CHIVASSO. Chiude il "Signore delle biciclette" di via Momo

Agostino Costamagna di fronte al negozio di via Momo

Il suo nome è Agostino Costamagna, ma lo conoscono tutti come “il signore delle biciclette di via Momo”. Ha chiuso da poco i battenti del suo negozio “Co.ra”, con il dispiacere di tutti quelli che si recavano da lui anche solo per gonfiare due ruote e scambiare quattro chiacchiere.
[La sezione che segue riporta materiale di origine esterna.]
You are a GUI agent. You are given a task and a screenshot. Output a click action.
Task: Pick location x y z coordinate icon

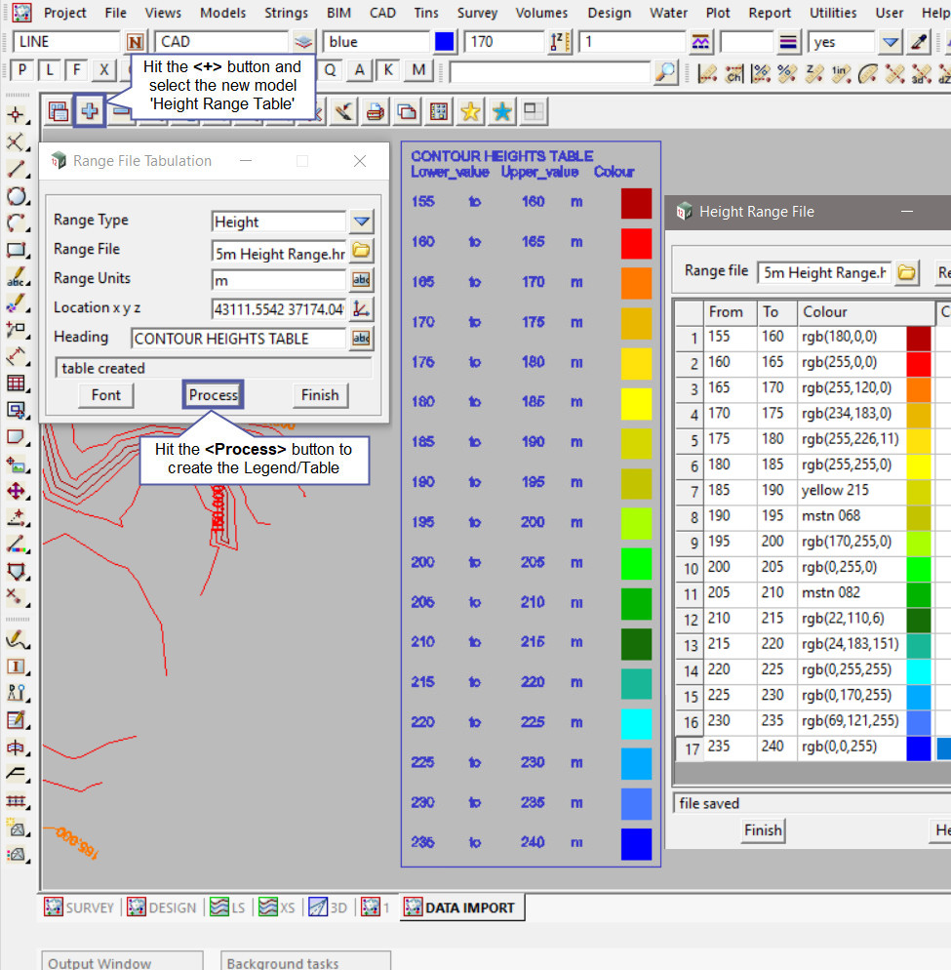[361, 309]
La motivazione? Una sempre più crescente pressione fiscale che ha impedito ad Agostino, anno dopo anno, di gestire il negozio serenamente. “Altrimenti, avrei continuato sicuramente. Sono sempre stato molto affezionato alla mia attività” spiega. Agostino Costamagna aveva aperto il suo negozio nel 1980 e sin dagli albori contava già molti clienti provenienti non soltanto da Chivasso, ma anche dalle zone limitrofe. “Venivano apposta perché si fidavano di come operavo. In pochi anni posso dire di avere conquistato una vasta clientela che ancora oggi avrebbe continuato a venire da me a comprare biciclette o a ripararle”. Nel corso degli anni apprezzavo sempre di più il modo in cui sono riuscito ad instaurare il rapporto con i miei clienti. Mano a mano si trasformavano in ottime amicizie. Negli ultimi mesi ha passato il tempo ad avvisare i clienti che la chiusura sarebbe stata prossima... “E le gomme adesso dove le gonfiamo? Mi chiedevano”. Ai tempi in cui ha aperto “Co.ra”, non c’era nessuno che riparasse bici da strada e da ciclocross. Agostino, invece, era un esperto del mestiere, avendo anche praticato il ciclismo da sempre. “Avevo iniziato a gareggiare con la GS Chivassesi, poi sono passato alla Oliaro Cora e infine alla 3C. Nel 1973 ho vinto il campionato piemontese di ciclocross”, ricorda. “La 3C è nata sotto la mia presidenza, vede?” e ci mostra una splendida foto che raffigura una squadra di ciclisti di fronte al suo negozio. “I miei clienti hanno lasciato a casa mia gli ultimi acquisti. Così ho appeso questo cartello, che spiega di chiamarmi direttamente sul mio numero di cellulare per ricevere le biciclette”. Un po’ di malinconia si legge sul suo volto, quando gli scattiamo la foto per il giornale, di fianco la scritta “Chiuso”.